Theory

Passive Sonar

As an alternative to measurement of vehicle motion using a radar gun, I wanted to build a very low cost system which didn't require illumination of the vehicle either actively with a local source (monostatic radar/sonar) or passively (bistatic radar/sonar). The acoustic energy generated by the vehicle itself can be used to locate the vehicle by measuring the angular direction of the source of the sound. This is called passive sonar, very similar to the type of sonar performed on submarines to locate other ships, for example.

Doppler Shift

My first approach was to see if I could measure the Doppler shift of the road noise as a vehicle passes by the sensor, just like a siren on an emergency vehicle displays a shift in pitch as it travels past the listener. I found out that there is no detectable Doppler shift of the road noise because the primary sources of the noise are not on the vehicle itself, but rather arise from the impact of the tires on the rough surface of the road. Since the noise is coming from the road which is not moving with respect to the listener, there is no Doppler shift.

Time Correlation

The basic idea behind passive sonar is to use two or more microphones to measure the sound emitted by a moving vehicle and determine the difference in time between the signal arrival at the sensors.

There are existing systems which use time of arrival (TOA) to locate the source of sounds using triangulation geometry. However in my particular application the time of flight is short and the time differences between microphones will be relatively small compared to the wavelength of the sound. Rather, this measurement will capture the phase difference of a sound wave measured at two closely spaced microphones. This is similar to phase interferometry used in radio astronomy and presumably used in some other acoustic-based locating systems.

The basic geometry is shown in Figure 1 where D is the distance from the microphone baseline to the roadway, b is the separation between microphones, x is the lateral position of the vehicle from the center of the microphone array, and θ is the angle between the baseline and the direction to the vehicle. The distance from the left microphone to the vehicle will be different from the distance from the right microphone to the vehicle by the amount δ_t ∙ v_s where δ_t is the time delay of the sound signal between the two microphones and v_s is the speed of sound.

If we assume a plane wave approximation to the sound wave at the microphones, the relationship between the vehicle position, x, and the time delay becomes:

Equation 1

As the vehicle passes the sensor array, the measured time delay will map out a smooth function and, in principle, the vehicle speed can be extracted.

Hardware

A basic constraint for this project is to keep the cost of hardware as low as possible, so I chose to leverage a Raspberry Pi computer since the linux operating system supports stereo audio natively and USB sound cards with stereo microphone inputs are low cost. Since the speed of sound is about 343 m/s at room temperature and sea level, if the microphones are spaced 1 meter apart the maximum time delay will be about +/- 3 ms. Typical audio sample rates are 44.1 kHz or 48kHz which should be sufficient to capture a time difference of 3 ms.

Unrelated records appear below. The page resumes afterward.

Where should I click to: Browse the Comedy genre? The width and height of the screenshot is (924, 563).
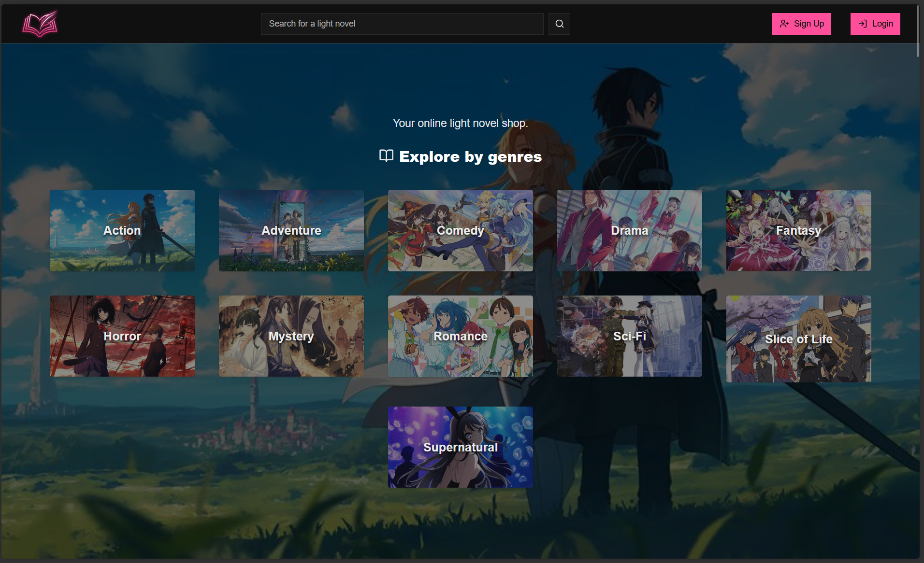pyautogui.click(x=461, y=230)
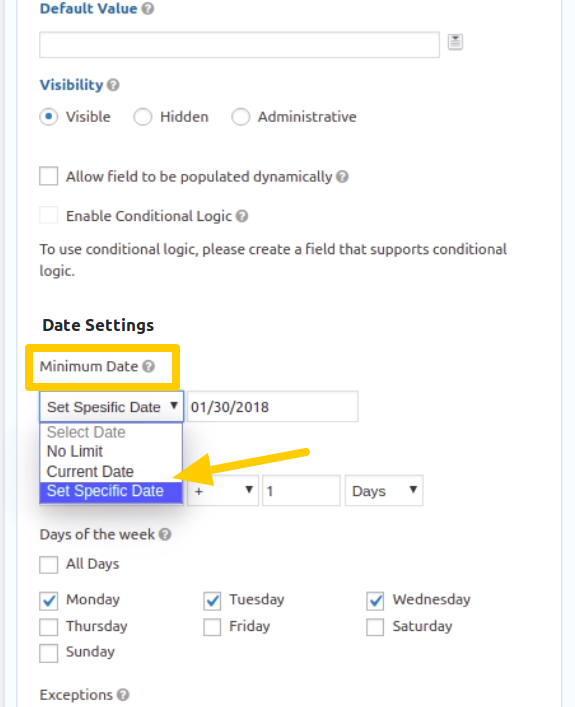Uncheck the Monday checkbox
Image resolution: width=575 pixels, height=707 pixels.
(x=49, y=601)

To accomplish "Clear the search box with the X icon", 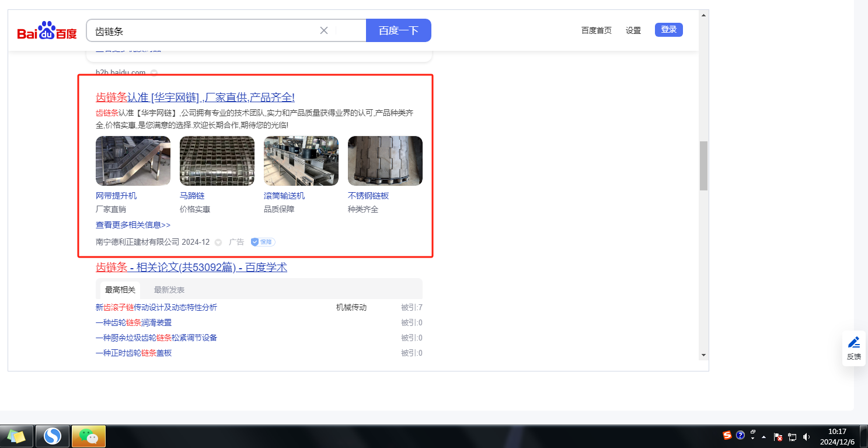I will click(324, 30).
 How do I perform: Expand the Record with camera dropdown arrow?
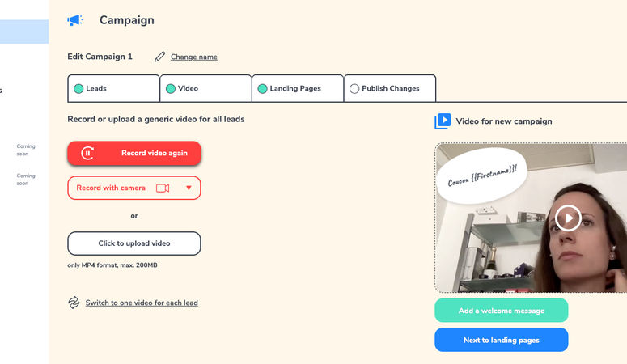(189, 188)
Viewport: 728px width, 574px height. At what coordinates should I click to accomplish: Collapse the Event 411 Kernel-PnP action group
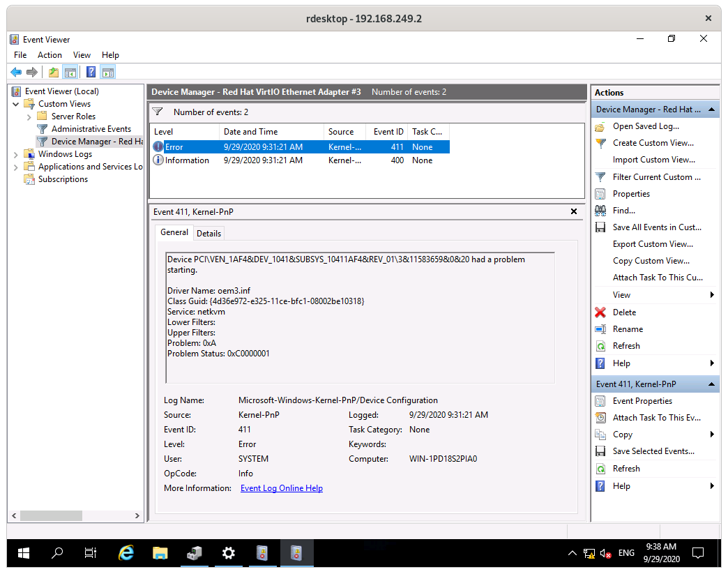tap(711, 384)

One important consideration in performing this measurement is that both microphones be identical in performance. So the acoustic response should be as close to matched as is practical, as well as the gain and phase response of the electronic signals. Some digital microphone systems have internal variable gain control and automatic noise-cancelling features which can disrupt a precise phase delay measurement such as this, so to ensure a stable gain and phase response and also minimize hardware cost I chose to build my own microphone and preamp with a fixed hardware gain.

For the microphone construction, I used two Adafruit 1063 electret microphone and preamp boards. I discovered two limitations of the preamp circuit which needed to be solved. First is the board requires a very quiet DC power supply since any ripple on the supply is largely unfiltered by the board and fed directly into the preamp input. Secondly, the board needs to drive a cable to the sound card input port and the stray capacitance on this cable can exceed that allowed by the MAX4466 amplifier to ensure stability. So a series resistor is required to drive the signal cable. Since the microphones need to be separated by about 1 meter and the power supply needed to be close to the preamp board, I removed the microphone element from the preamp board and used a single power supply board with both preamp circuits mounted on it. I also wanted to power the preamps from the USB power supply of the Raspberry Pi computer which is very noisy, so a high performance power converter is needed. I designed a simple DC-DC converter to take the USB power and generate 7V DC which is then filtered and regulated to a quiet 5V supply for the preamps. Another very important consideration in constructing any microphone is proper electrical shielding of the condenser and cable. I constructed an enclosure for the condenser from brass tubing and wire screen and used shielded audio cable to provide a 1 meter length from preamp to condenser. The screened condenser was then placed inside a PVC pipe lined with open-cell foam to protect it from the elements and wind noise.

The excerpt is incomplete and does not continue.